User shorthand entity extraction

I need to extract a username, which is in a specific format, so I assumed that this would be fairly easy. I have a few examples in the nlu file. Since the pattern did not seem to be generalized I added a regex in nlu.md and the regex featurizer in the config. After this didn’t do the trick I added more examples in a lookup table, but that didn’t help either.

Is the approach reasonable or should one use duckling for such things? If so, how to create a custom entity with duckling?

Can you provide a sample conversation? Are you using a form to input the user name?

Yes, I am using a form but that shouldn’t matter, since forms only change the way slots are filled. Here the entity isn’t extracted. Also a sample conversation isn’t relevant since this is only a nlu issue.

The inform intent is classified correctly but no entity is extracted. Heres some sample nlu data and the nlu config:

## intent:inform
...
- [abc2de](nt_user)
- [klr6si](nt_user)
- [ort3fe](nt_user)
- [poe9fe](nt_user)

## regex:NT-User
- [a-zA-Z]{3}[0-9][a-zA-Z]{2}

## lookup:NT-User
- hbf3fe
- kvn4si
- klr6si
- ort3fe
- poe9fe
- ewf7fe
- ief1fe
- rok9fe
- prr3si
- qde1si
pipeline:
  - name: WhitespaceTokenizer
  - name: RegexFeaturizer
  - name: CountVectorsFeaturizer
  - name: CountVectorsFeaturizer
    analyzer: "char_wb"
    min_ngram: 1
    max_ngram: 4
  - name: DIETClassifier
    epochs: 100

I think Duckling would not work here. It is a system that uses (among other things) heuristics that are known to work for somewhat common labels. It is therefore limited to a set of predifined dimensions. You can find them defined here.

Ok, so a current workaround for me is to fill the slot from text (in the slot_mappings method of the FormAction) and try to match the regex in the validate_user_name method.

Anyway I don’t consider this a permanent solution and I really wonder why this doesn’t work in the NLU part.

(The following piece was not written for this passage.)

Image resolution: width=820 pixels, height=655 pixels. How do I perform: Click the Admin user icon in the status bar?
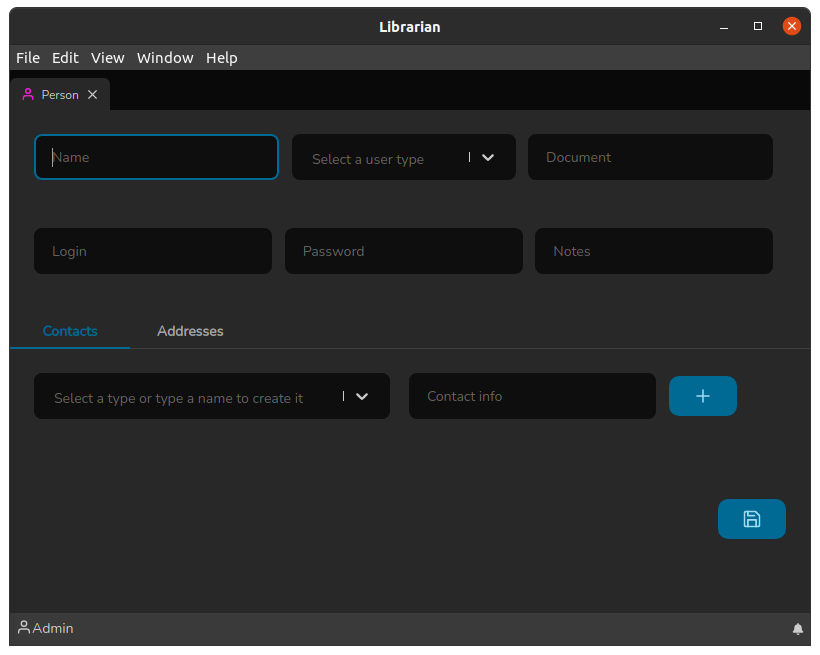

Can this simply be an issue of amount of training data? (I currently have about 25 examples)

I’ll quote the documentation on the RegexFeaturizer;

For each regex, a feature will be set marking whether this expression was found in the user message or not. All features will later be fed into an intent classifier / entity extractor to simplify classification (assuming the classifier has learned during the training phase, that this set feature indicates a certain intent / entity). Regex features for entity extraction are currently only supported by the CRFEntityExtractor and the DIETClassifier components!

The featurizer generates a binary sparse feature that goes into the model. It may very well be though that this one tiny feature is drowning among all the other features that are generated and that the model is having a hard time picking it up as the proper signal. This is my gut feeling at least. There’s a similar thing happening with the lookup table.

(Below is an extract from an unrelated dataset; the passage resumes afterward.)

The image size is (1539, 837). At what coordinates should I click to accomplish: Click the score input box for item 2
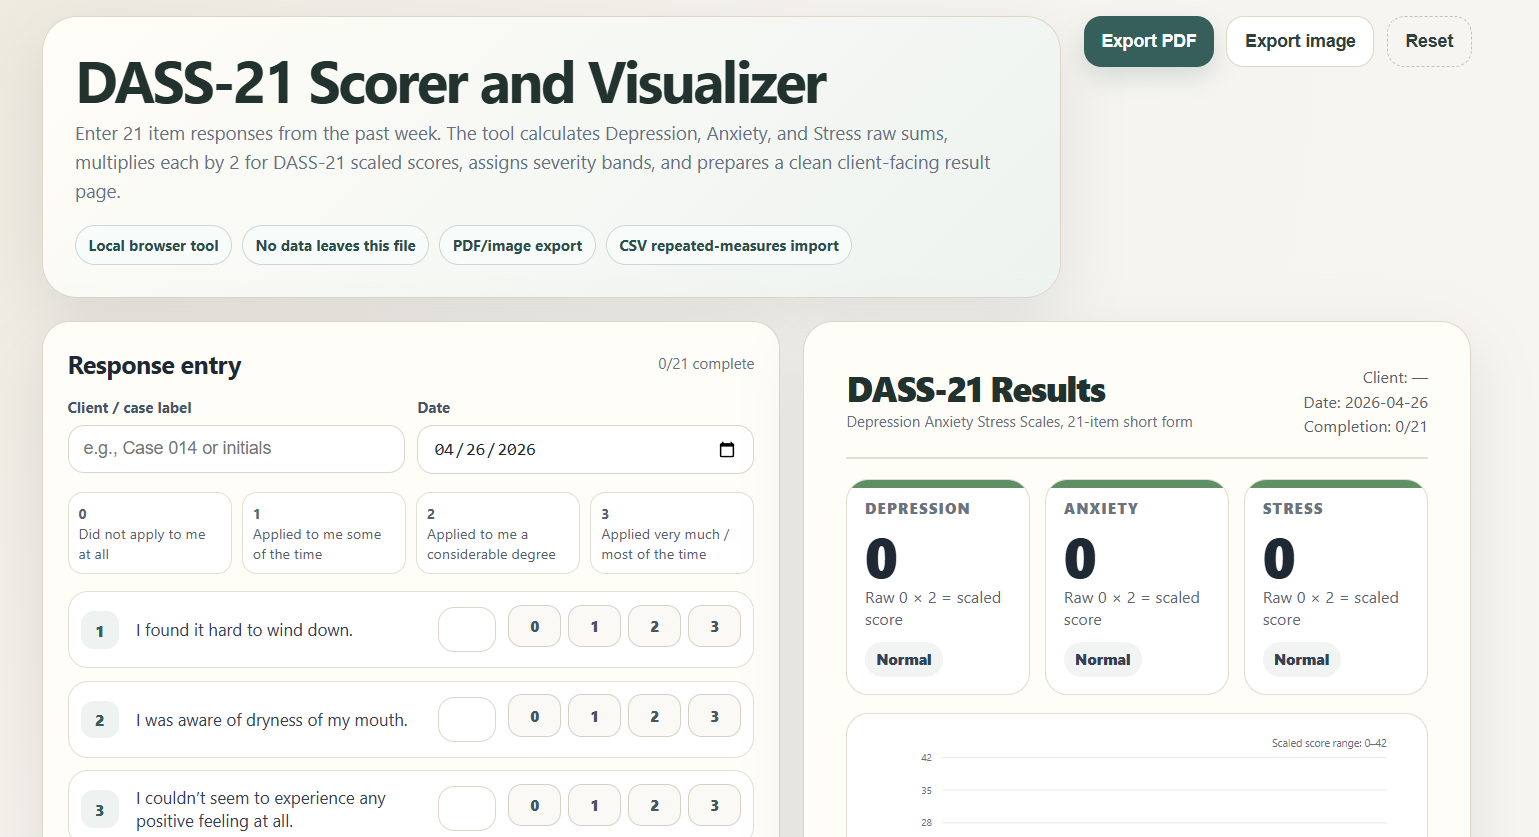(467, 720)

As a potential fix, I guess you could try turning down the max_ngram to 2-3 just to see if it helps.

It also deserves mentioning that we’re working on a feature that allows you to define a lookup table that won’t just cause features but will actually cause entities to appear. It will be called the LookupEntityExtractor.

Thanks for the answer.

Unfortunately decreasing max_ngram didn’t make a big difference. Neither did increasing the number of examples in the lookup.

In LookupEntityExtractor tabergma mentioned that a RegexEntityExtractor is planned. Anyway I don’t believe this will be released soon enough since my project is limited in time. Someone posted a custom component for that here. But I can’t get it to run, it fails on the import

>>> from rasa.nlu.extractors import EntityExtractor
Traceback (most recent call last):
  File "<stdin>", line 1, in <module>
ImportError: cannot import name 'EntityExtractor'
>>> import rasa.nlu.extractors
>>> dir(rasa.nlu.extractors)
['__builtins__', '__cached__', '__doc__', '__file__', '__loader__', '__name__', '__package__', '__path__', '__spec__']

It finds the package but doesn’t have EntityExtractor name bound. I checked and the files are in the respective site-packages directory.

(rasa) ***@***:~$ ls ~/venvs/rasa/lib/python3.6/site-packages/rasa/nlu/extractors/
__init__.py              duckling_http_extractor.py  mitie_entity_extractor.py
__pycache__              entity_synonyms.py          spacy_entity_extractor.py
crf_entity_extractor.py  extractor.py

I’m on the latest release 1.10.8.

Do you have an idea how to make it work?